Input data >>
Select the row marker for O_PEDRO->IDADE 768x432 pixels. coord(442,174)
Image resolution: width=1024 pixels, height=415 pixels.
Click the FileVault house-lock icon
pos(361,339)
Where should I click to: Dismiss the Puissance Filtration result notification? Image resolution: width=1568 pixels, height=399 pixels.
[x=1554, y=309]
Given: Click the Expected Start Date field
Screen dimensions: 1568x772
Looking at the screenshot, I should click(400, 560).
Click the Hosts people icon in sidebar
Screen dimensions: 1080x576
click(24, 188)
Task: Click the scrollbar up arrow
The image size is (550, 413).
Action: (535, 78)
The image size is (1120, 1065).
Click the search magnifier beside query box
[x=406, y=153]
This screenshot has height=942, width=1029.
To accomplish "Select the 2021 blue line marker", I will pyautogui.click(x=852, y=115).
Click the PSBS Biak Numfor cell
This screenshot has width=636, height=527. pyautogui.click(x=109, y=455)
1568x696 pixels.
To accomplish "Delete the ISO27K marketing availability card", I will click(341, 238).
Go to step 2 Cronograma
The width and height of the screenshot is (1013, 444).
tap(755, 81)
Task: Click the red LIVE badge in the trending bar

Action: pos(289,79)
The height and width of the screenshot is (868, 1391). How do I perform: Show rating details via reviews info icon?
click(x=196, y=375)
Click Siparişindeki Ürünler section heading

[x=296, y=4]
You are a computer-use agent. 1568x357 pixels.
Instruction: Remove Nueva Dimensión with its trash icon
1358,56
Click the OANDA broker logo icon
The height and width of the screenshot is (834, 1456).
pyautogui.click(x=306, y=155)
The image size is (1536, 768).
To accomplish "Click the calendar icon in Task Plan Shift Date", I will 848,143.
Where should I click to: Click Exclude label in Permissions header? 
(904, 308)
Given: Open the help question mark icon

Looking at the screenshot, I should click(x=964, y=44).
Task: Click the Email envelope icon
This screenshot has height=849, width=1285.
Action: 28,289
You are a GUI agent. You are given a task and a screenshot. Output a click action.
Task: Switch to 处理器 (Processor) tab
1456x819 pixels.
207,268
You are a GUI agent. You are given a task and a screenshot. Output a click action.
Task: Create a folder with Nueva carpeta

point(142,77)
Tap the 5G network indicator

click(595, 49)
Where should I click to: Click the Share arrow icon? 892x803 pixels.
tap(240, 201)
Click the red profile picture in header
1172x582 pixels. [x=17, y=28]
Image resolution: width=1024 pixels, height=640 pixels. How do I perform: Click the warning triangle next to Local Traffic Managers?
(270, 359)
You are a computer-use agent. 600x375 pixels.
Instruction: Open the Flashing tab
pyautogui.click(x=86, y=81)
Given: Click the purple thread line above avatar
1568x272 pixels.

Exercise >> Could you reproduce all of the material above, exactly as it reads?

Written response >>
Select the row marker for O_PEDRO->IDADE 768x432 pixels. coord(442,174)
Image resolution: width=1024 pixels, height=415 pixels.
Click the FileVault house-lock icon
pos(361,339)
Where should I click to: Dismiss the Puissance Filtration result notification? Image resolution: width=1568 pixels, height=399 pixels.
[x=1554, y=309]
Given: Click the Expected Start Date field
Screen dimensions: 1568x772
Looking at the screenshot, I should click(400, 560).
Click the Hosts people icon in sidebar
Screen dimensions: 1080x576
click(24, 188)
Task: Click the scrollbar up arrow
The image size is (550, 413).
Action: (535, 78)
The image size is (1120, 1065).
Click the search magnifier beside query box
[x=406, y=153]
This screenshot has height=942, width=1029.
To accomplish "Select the 2021 blue line marker", I will pyautogui.click(x=852, y=115).
Click the PSBS Biak Numfor cell
This screenshot has width=636, height=527. pyautogui.click(x=109, y=455)
1568x696 pixels.
To accomplish "Delete the ISO27K marketing availability card", I will click(341, 238).
Go to step 2 Cronograma
The width and height of the screenshot is (1013, 444).
tap(755, 81)
Task: Click the red LIVE badge in the trending bar

Action: pos(289,79)
The height and width of the screenshot is (868, 1391). How do I perform: Show rating details via reviews info icon?
click(x=196, y=375)
Click Siparişindeki Ürünler section heading

[x=296, y=4]
You are a computer-use agent. 1568x357 pixels.
Instruction: Remove Nueva Dimensión with its trash icon
1358,56
Click the OANDA broker logo icon
The height and width of the screenshot is (834, 1456).
pyautogui.click(x=306, y=155)
The image size is (1536, 768).
To accomplish "Click the calendar icon in Task Plan Shift Date", I will 848,143.
Where should I click to: Click Exclude label in Permissions header? 
(904, 308)
Given: Open the help question mark icon

Looking at the screenshot, I should click(x=964, y=44).
Task: Click the Email envelope icon
This screenshot has height=849, width=1285.
Action: 28,289
You are a GUI agent. You are given a task and a screenshot. Output a click action.
Task: Switch to 处理器 (Processor) tab
1456x819 pixels.
207,268
You are a GUI agent. You are given a task and a screenshot. Output a click action.
Task: Create a folder with Nueva carpeta

point(142,77)
Tap the 5G network indicator

click(595, 49)
Where should I click to: Click the Share arrow icon? 892x803 pixels.
tap(240, 201)
Click the red profile picture in header
1172x582 pixels. [x=17, y=28]
Image resolution: width=1024 pixels, height=640 pixels. How do I perform: Click the warning triangle next to Local Traffic Managers?
(270, 359)
You are a computer-use agent. 600x375 pixels.
Instruction: Open the Flashing tab
pyautogui.click(x=86, y=81)
Given: Click the purple thread line above avatar
1568x272 pixels.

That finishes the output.